Exercise material ::
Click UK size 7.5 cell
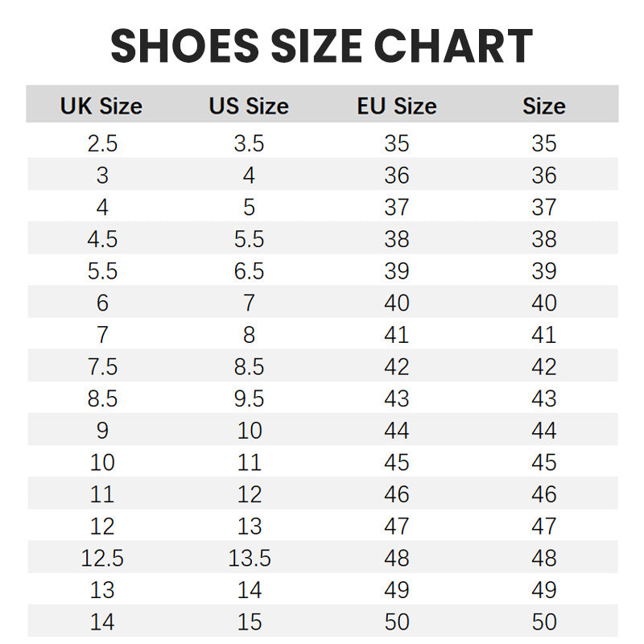This screenshot has width=644, height=644. click(102, 367)
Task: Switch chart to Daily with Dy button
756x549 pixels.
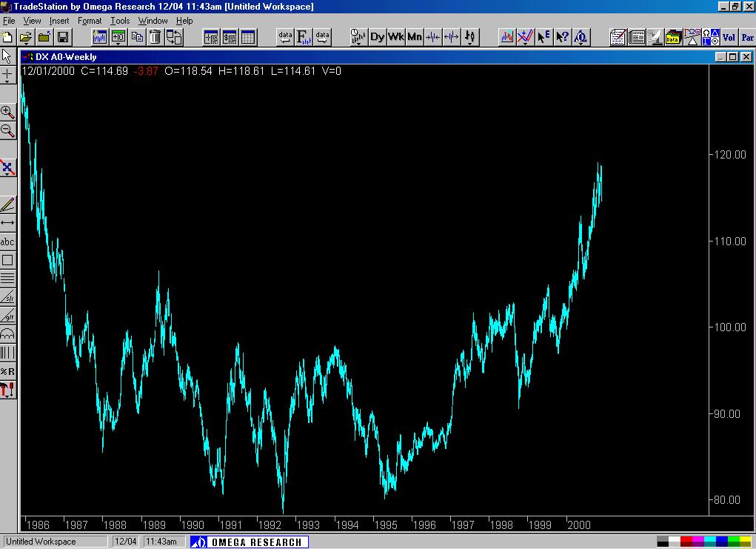Action: pyautogui.click(x=377, y=36)

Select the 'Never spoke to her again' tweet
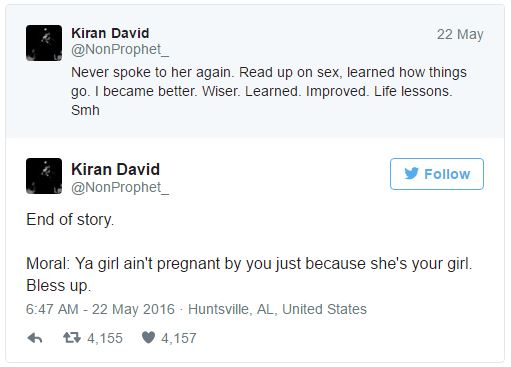(269, 91)
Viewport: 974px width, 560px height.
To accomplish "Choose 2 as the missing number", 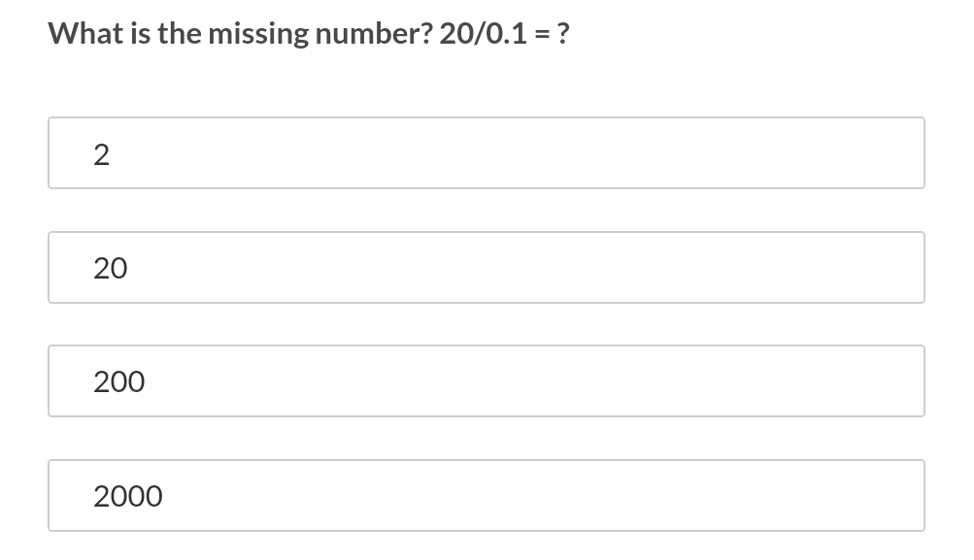I will pyautogui.click(x=486, y=153).
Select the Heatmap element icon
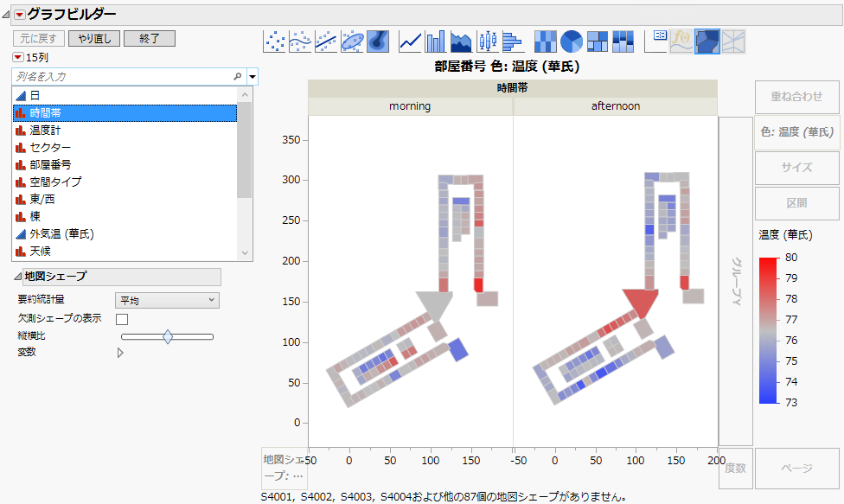This screenshot has width=844, height=504. (x=545, y=41)
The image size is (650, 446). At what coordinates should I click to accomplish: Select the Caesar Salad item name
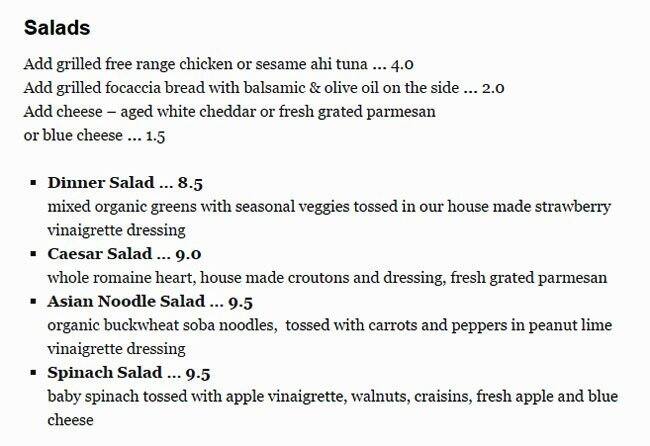tap(100, 254)

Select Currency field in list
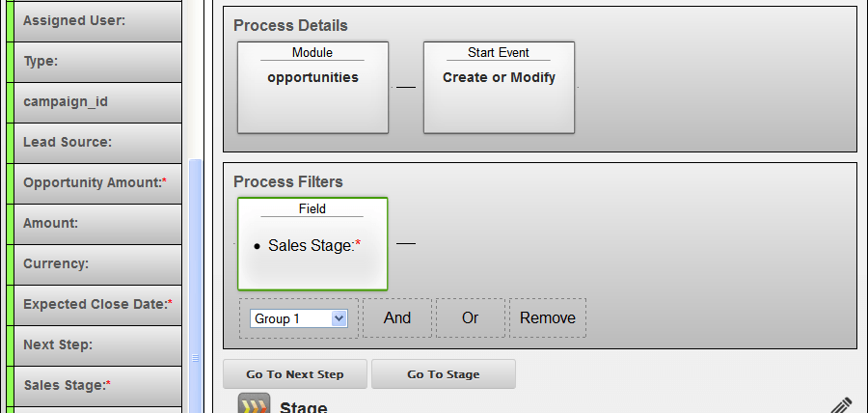tap(97, 264)
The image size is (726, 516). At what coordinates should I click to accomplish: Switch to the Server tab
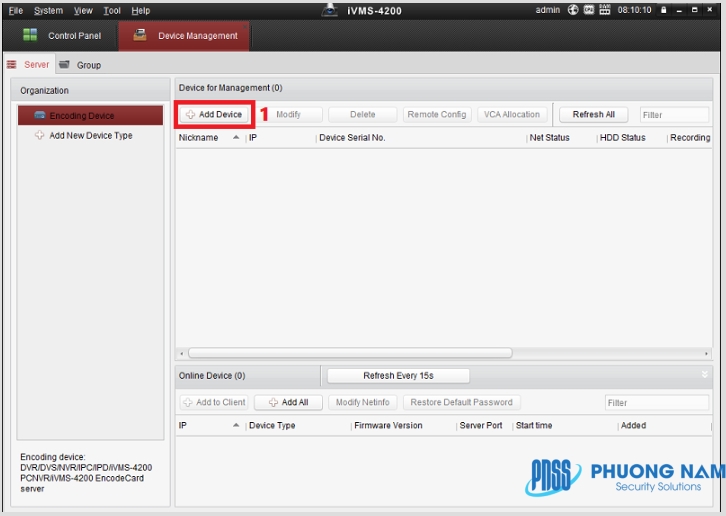30,65
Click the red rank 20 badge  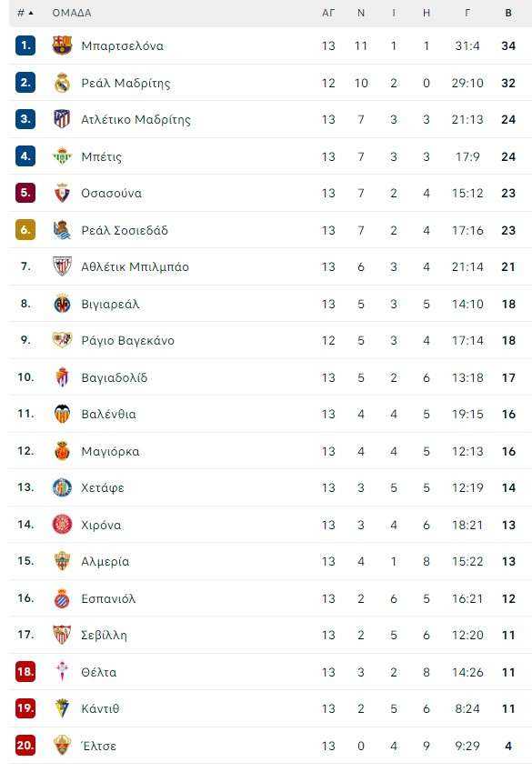[25, 746]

Task brief :: Pictures are to be left out; otherwise, retype exactly the lines from the first line of the data through the line containing "Viewport: 974px width, 560px height.".

Exercise solution ::
Click UK size 7.5 cell
This screenshot has width=644, height=644. click(102, 367)
Task: Switch chart to Daily with Dy button
756x549 pixels.
Action: pyautogui.click(x=377, y=36)

Select the 'Never spoke to her again' tweet
(269, 91)
Viewport: 974px width, 560px height.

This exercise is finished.